→ **Required work**:
Please lay out every line of the rows below as a Markdown table with the columns No. and Line, numbering the lines in order. Skip blank lines and leave the pictures out.

··· Information given

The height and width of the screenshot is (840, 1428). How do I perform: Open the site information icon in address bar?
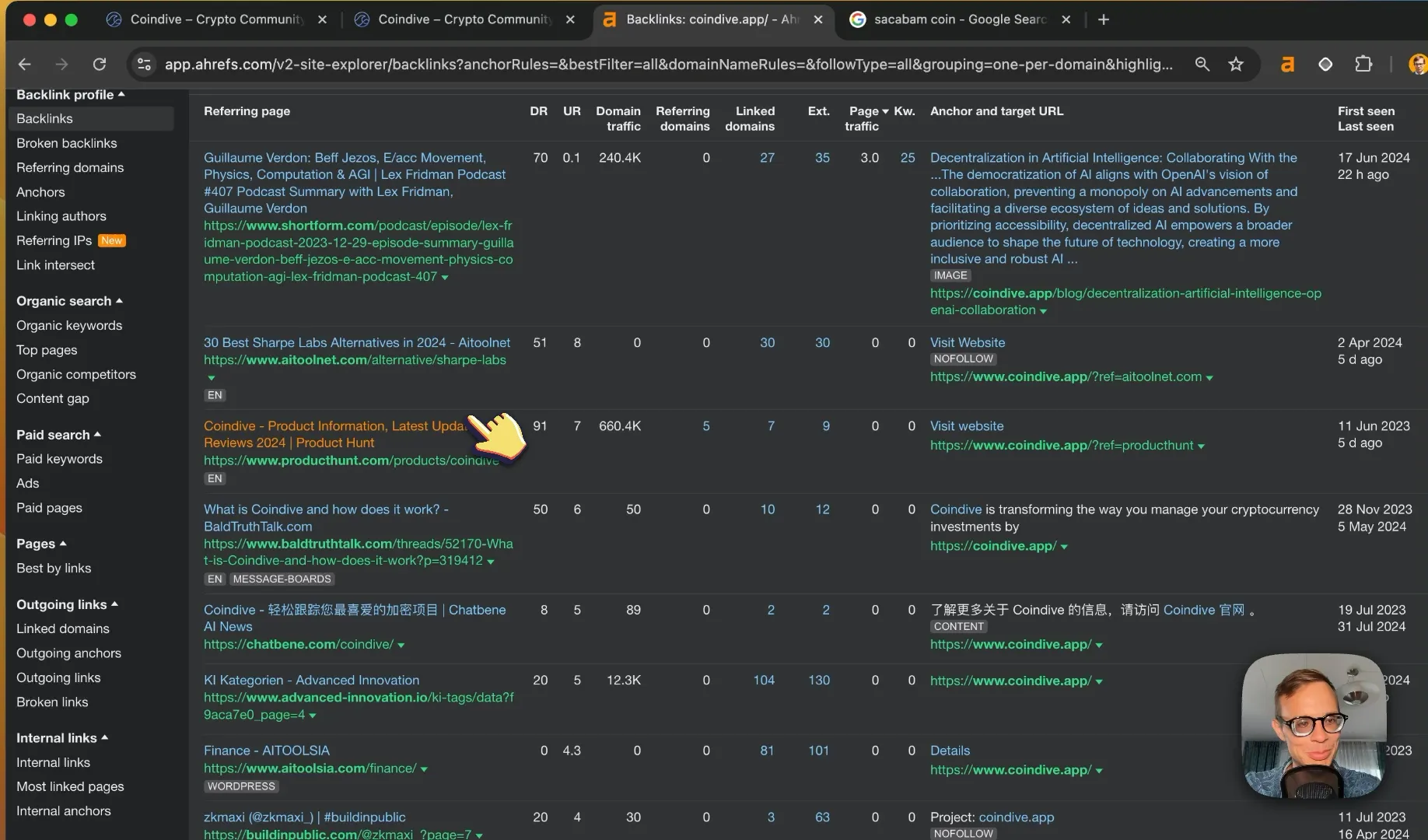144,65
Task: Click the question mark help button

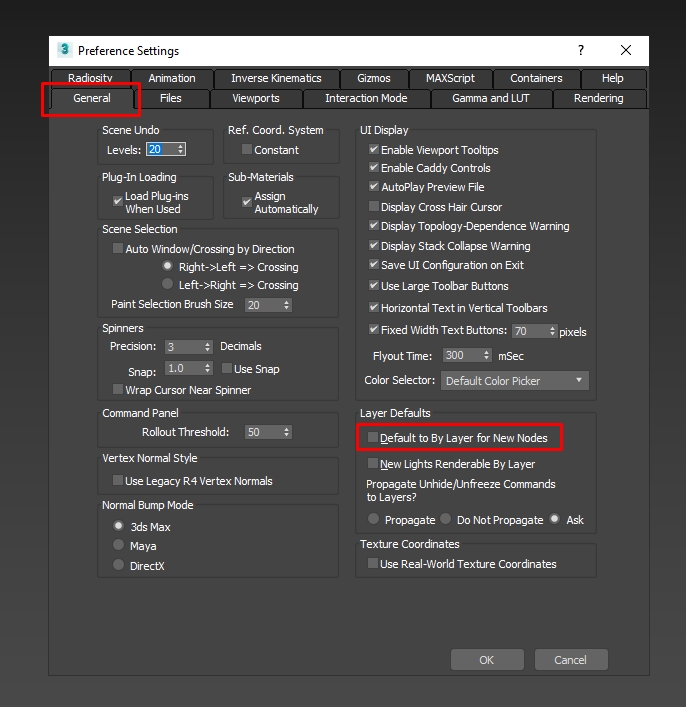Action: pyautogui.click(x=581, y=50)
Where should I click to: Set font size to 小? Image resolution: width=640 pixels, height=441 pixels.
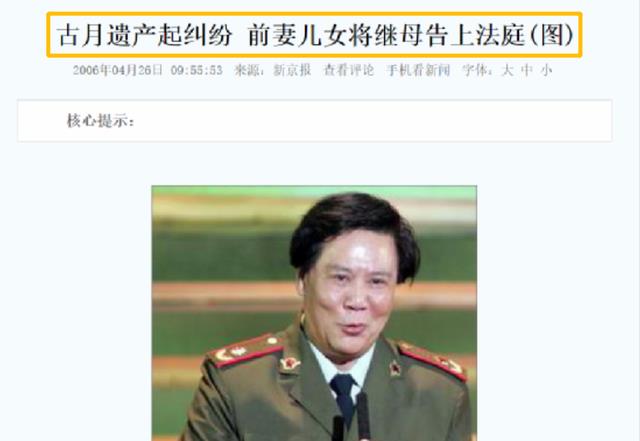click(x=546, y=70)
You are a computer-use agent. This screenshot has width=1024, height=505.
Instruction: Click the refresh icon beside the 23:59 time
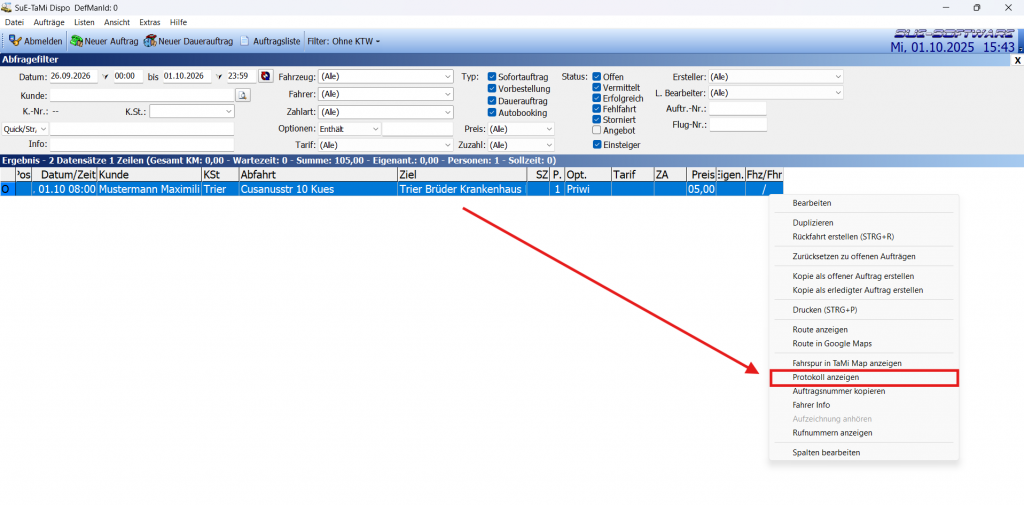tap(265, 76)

······

→ **Correct answer**:
| No. | Line |
|---|---|
| 1 | The height and width of the screenshot is (840, 1428). How do I perform: Open the site information icon in address bar? |
| 2 | 144,65 |
| 3 | Task: Click the question mark help button |
| 4 | Action: pyautogui.click(x=581, y=50) |
| 5 | Where should I click to: Set font size to 小? Image resolution: width=640 pixels, height=441 pixels. |
| 6 | click(x=546, y=70) |
| 7 | You are a computer-use agent. This screenshot has width=1024, height=505. |
| 8 | Instruction: Click the refresh icon beside the 23:59 time |
| 9 | tap(265, 76) |